Exercise objective> Of all the entries below, only the lines from the one with "Click the Dynamic half-circle icon" up to and including the one with "Viewport: 2031px width, 1085px height." are to be duplicated exactly.

Data listing>
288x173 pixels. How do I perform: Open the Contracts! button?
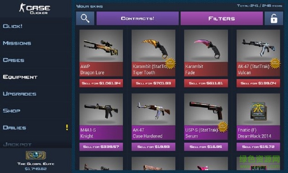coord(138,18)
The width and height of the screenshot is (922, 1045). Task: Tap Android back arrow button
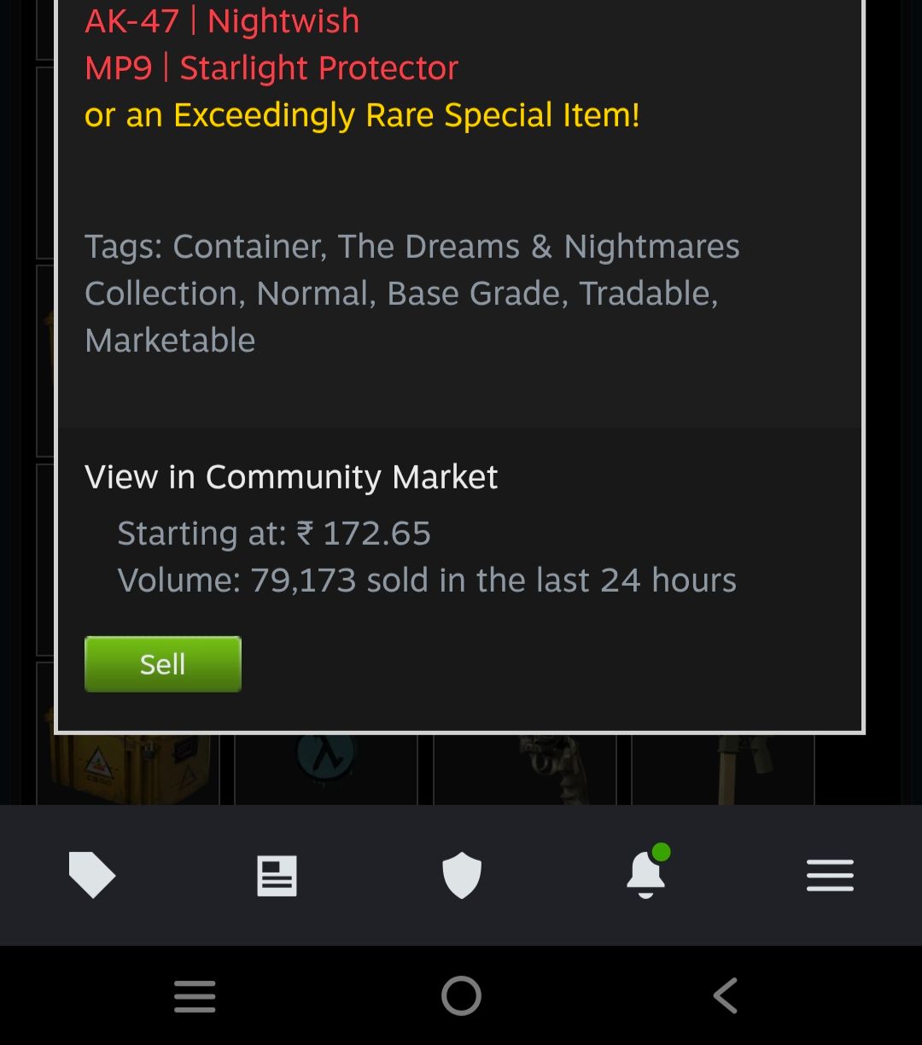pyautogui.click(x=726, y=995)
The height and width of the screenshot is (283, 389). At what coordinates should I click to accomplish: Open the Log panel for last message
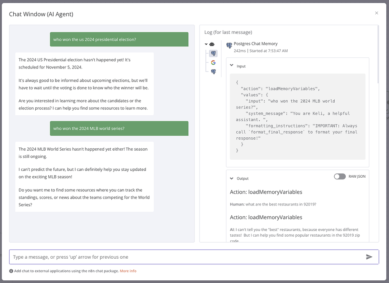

---

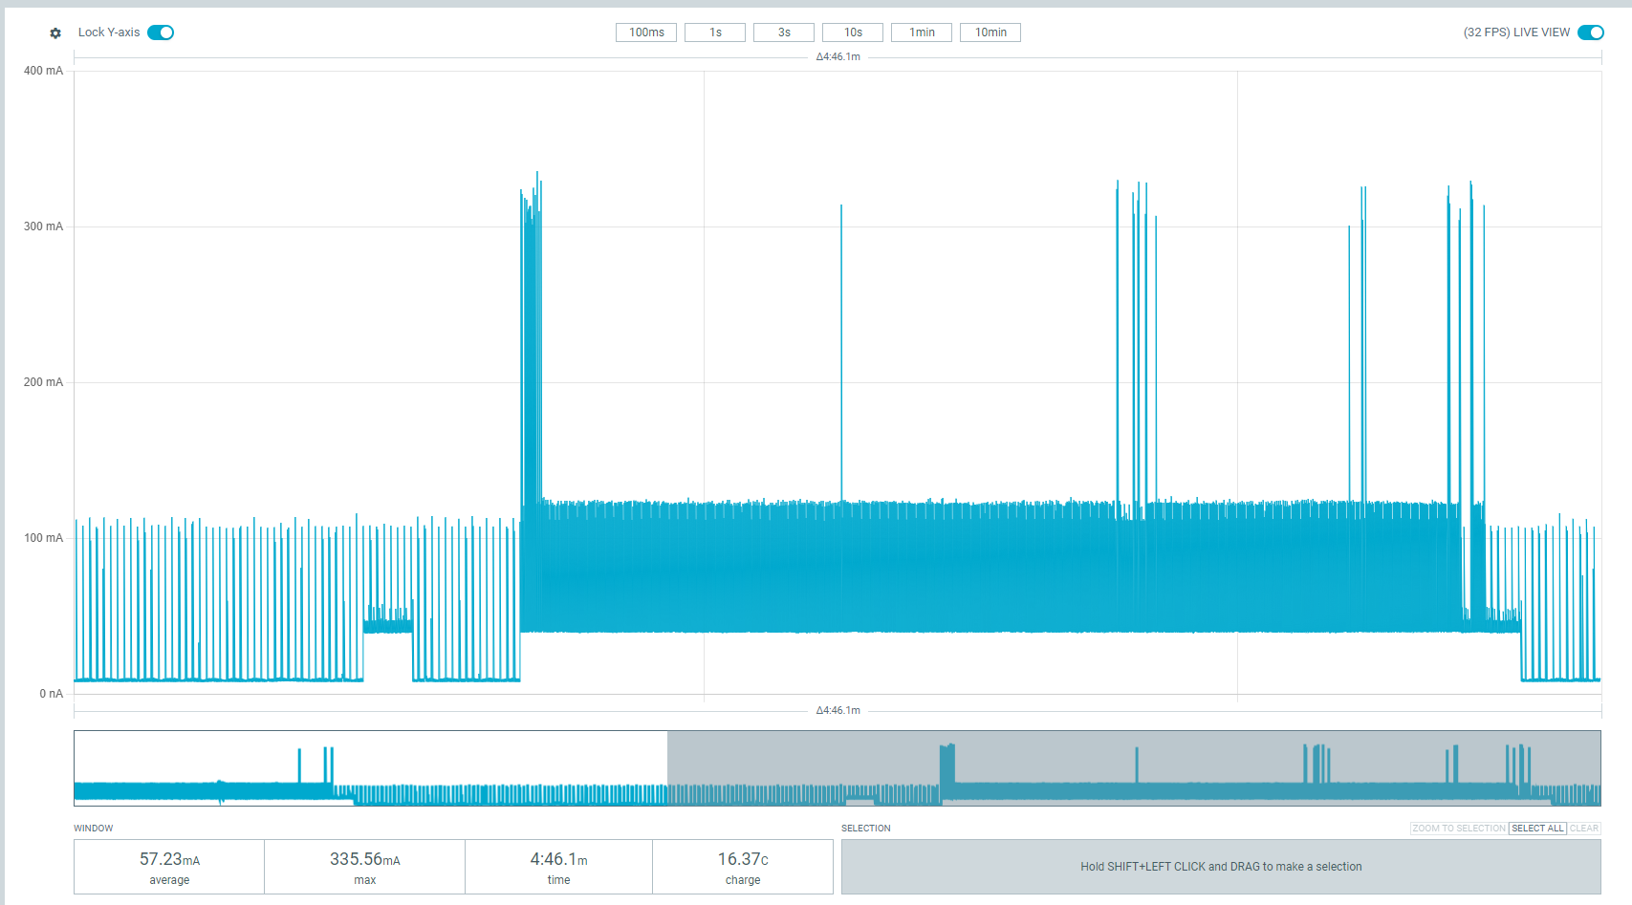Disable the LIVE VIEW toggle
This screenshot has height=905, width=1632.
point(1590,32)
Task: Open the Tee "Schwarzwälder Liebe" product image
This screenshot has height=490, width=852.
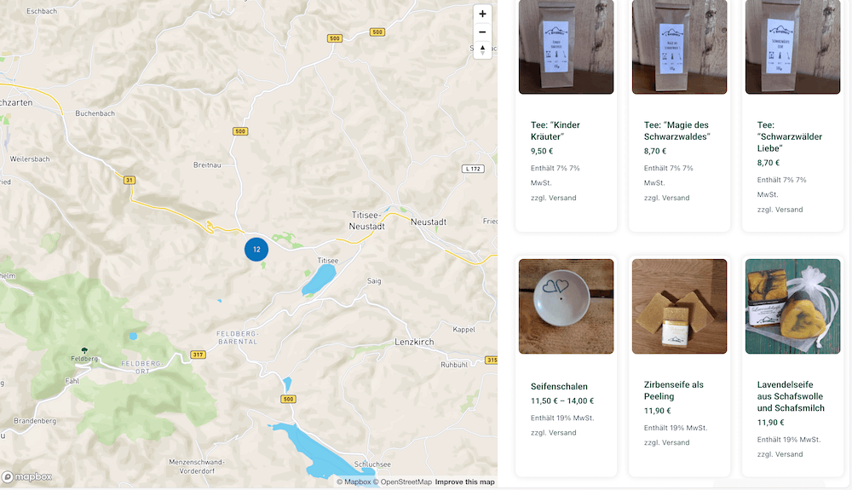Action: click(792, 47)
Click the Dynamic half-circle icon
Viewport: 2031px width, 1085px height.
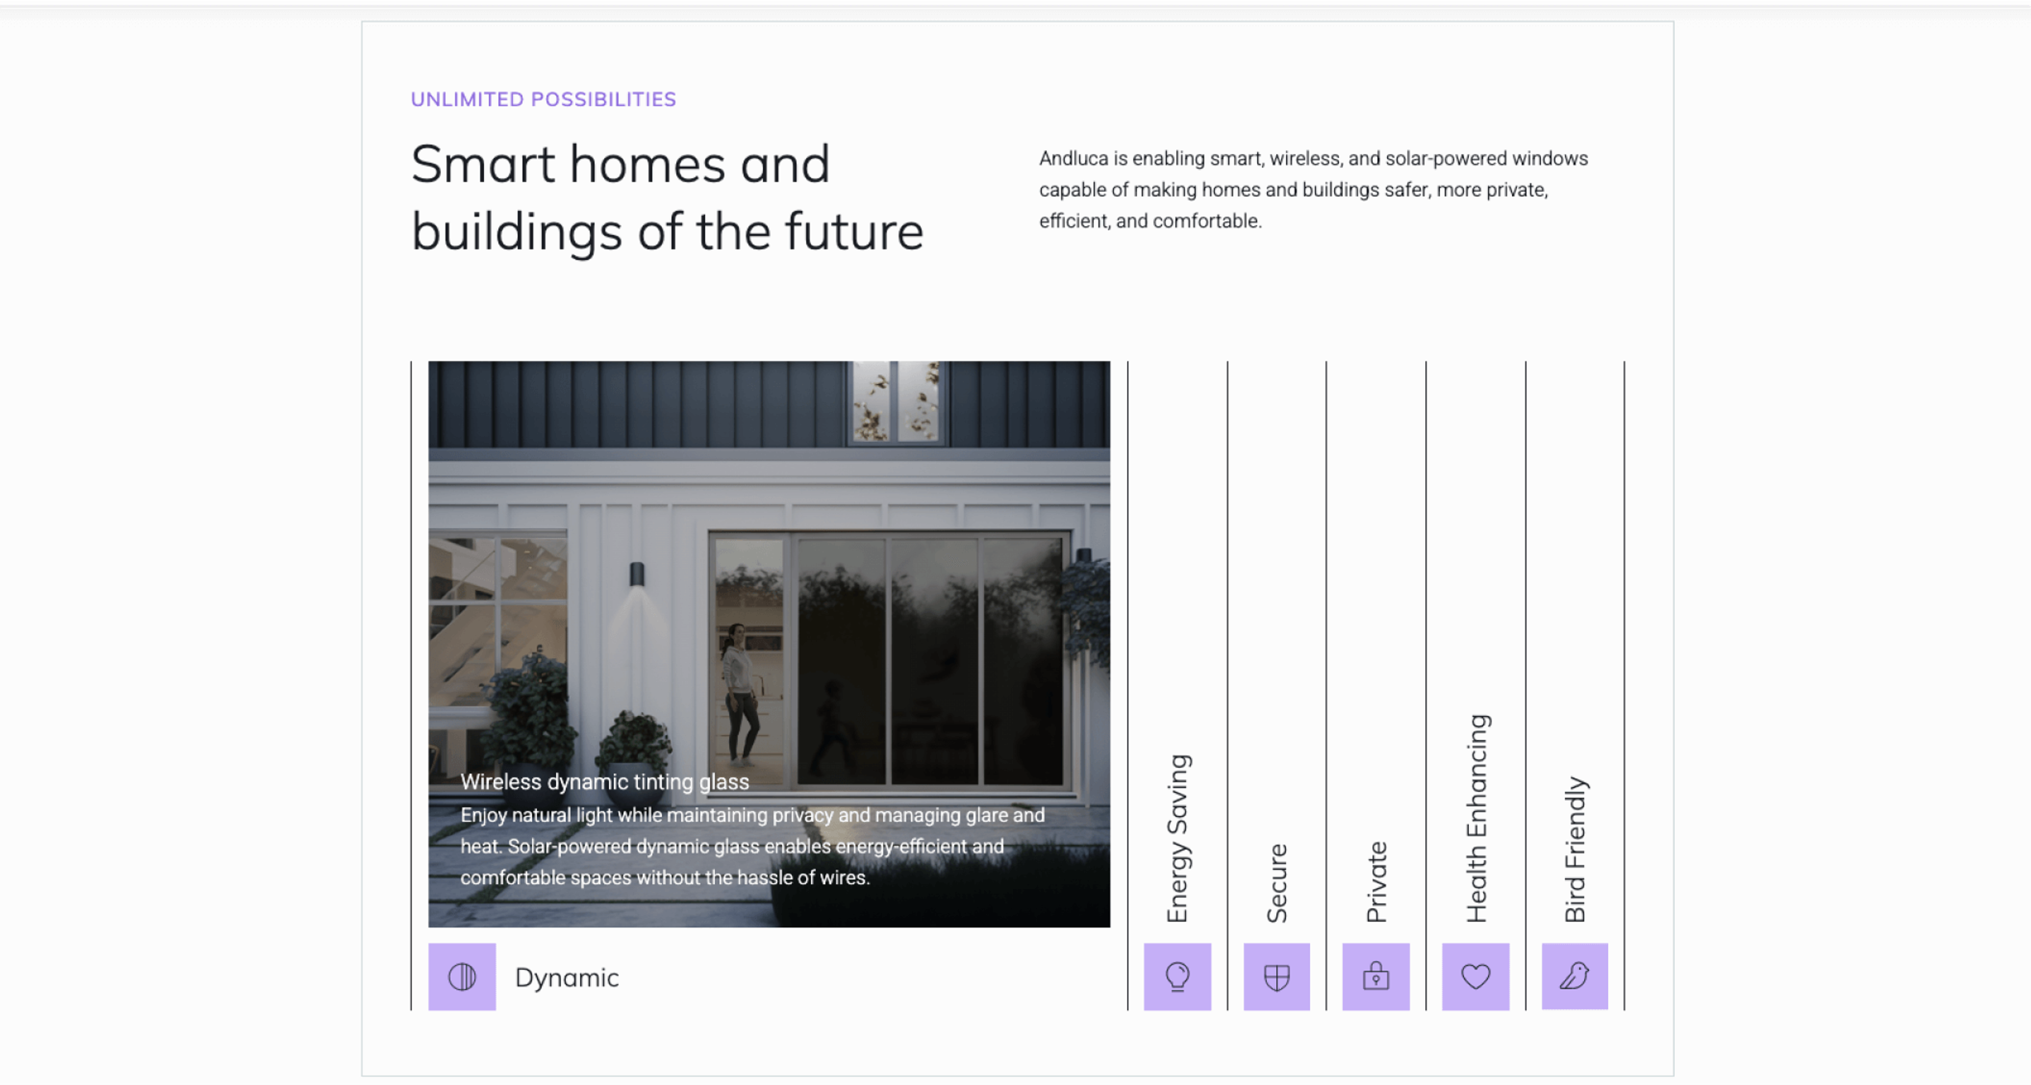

Response to this exercise>
Click the Dynamic half-circle icon
Viewport: 2031px width, 1085px height.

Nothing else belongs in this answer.